Friday, August 18, 2017

An Ancient/Modern Lesson from Evelyn Waugh

Among the Saints and Blesseds traditionally listed in the Roman Martyrology on August 18 is Saint Helena (244-330). Her entry in the Martyrology for today reads: At Rome, on the Lavican road, St. Helena, mother of the pious emperor Constantine the Great, who was the first to set the example to other princes of protecting and extending the Church. The Martyrology says more about Constantine than about Helena (an occupational hazard, perhaps, when your son in an emperor).

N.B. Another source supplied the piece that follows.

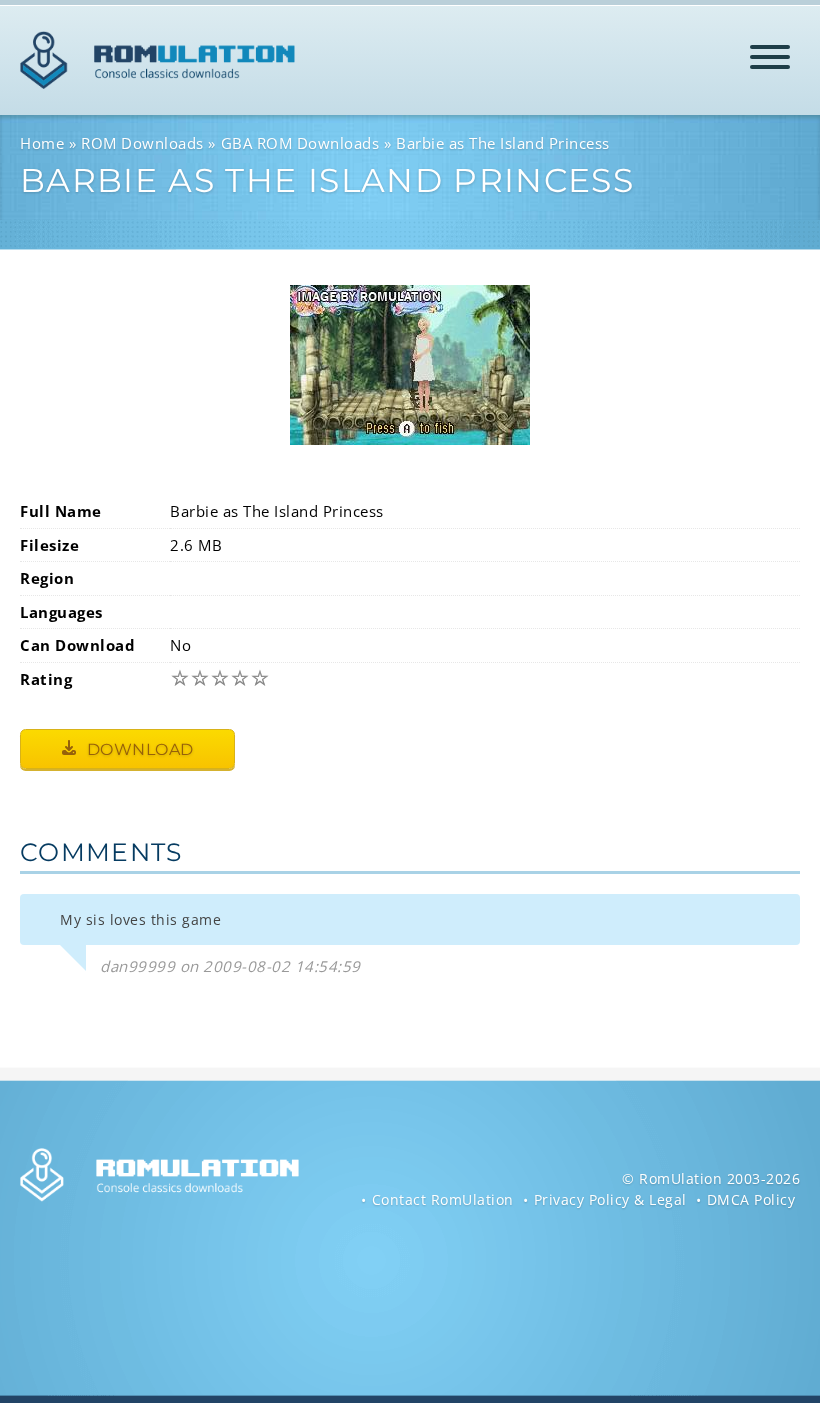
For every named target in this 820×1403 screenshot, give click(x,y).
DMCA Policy (751, 1199)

At least the Latin Church accords her a day of her own. The Eastern Church celebrates her jointly with her son on May 21, the "Feast of the Holy Great Sovereigns Constantine and Helen, Equal to the Apostles." Obviously, Helena was able to accomplish all that she did identifying historical sites and relics in Israel because of who her son was. So perhaps it is only fair that she share her honor with him!

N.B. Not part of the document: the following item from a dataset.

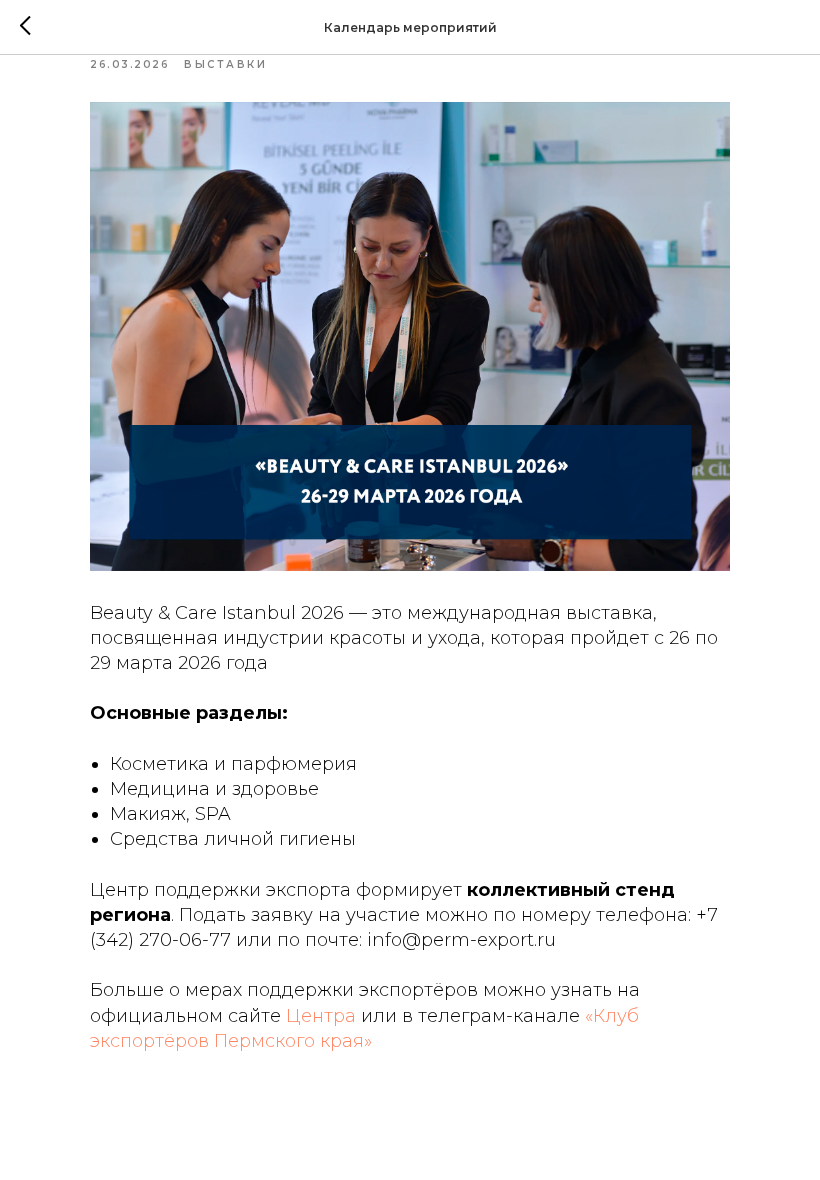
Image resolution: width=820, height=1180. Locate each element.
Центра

That said, she is certainly a historical personage in her own right. To the rescue, so to speak, came Catholic convert and 20th-century British author Evelyn Waugh (1903-1966), who published Helena, his only explicitly historical novel in 1950. Waugh himself considered Helena his best work - an opinion not widely shared among literary critics and students of Waugh.I was introduced to Helena a decade or so ago when we read it as part of our monthly "Great Catholic Fiction" book club at Saint Paul the Apostle parish in New York. I thought it was an OK book, but at best one of Waugh's minor works. Brideshead Revisited it most certainly is not!. 

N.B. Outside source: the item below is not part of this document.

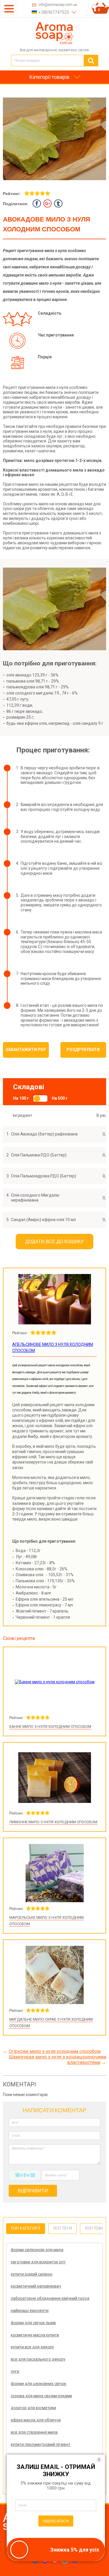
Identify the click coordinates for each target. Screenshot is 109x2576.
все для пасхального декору (38, 2359)
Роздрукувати (83, 1049)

Waugh's Helena draws on the medieval tradition that she was an ancient British princess, a daughter of King Coel ("Old King Cole"). The novel displays some of the humorous satire for which Waugh was so well known, but does so less memorably than some of his more famous works. 

One aspect of the book which I think especially worthy of mention, however, is how it captures the characteristic vanity and ambition of the imperial court and the persistence of murderous palace intrigue, notwithstanding conversion to Christianity.

There are tendencies in some quarters to over-interpret social and political events in pseudo-religious terms.  Nowhere has this been more ridiculously evident in recent years than in the bizarre notion that President Trump is a kind of Constantine figure, appearing on the political scene as the providential protector of Christianity. (See, for example, Blaise Joseph, "Is Trump the New Constantine," https://www.mercatornet.com/articles/view/is-trump-the-new-constantine/17800).

The analogy can be faulted on various counts - not least the fact that secular "political correctness," while problematic in so many serious ways, does not really represent a threat to Christianity comparable to that posed by Constantine's Christianity-persecuting predecessors! Indeed, as the events of this past week have highlighted, an obsessive opposition to "political correctness" may miss more pressing political and moral evils that also need to be forcefully opposed.

But, be that as it may, Waugh's depiction does demonstrate the inevitable limits not just of Constantine the actual historical emperor but of the whole enterprise of making religion an adjunct of political power - which has probably been the most consistent contemporary failing of the American "religious right."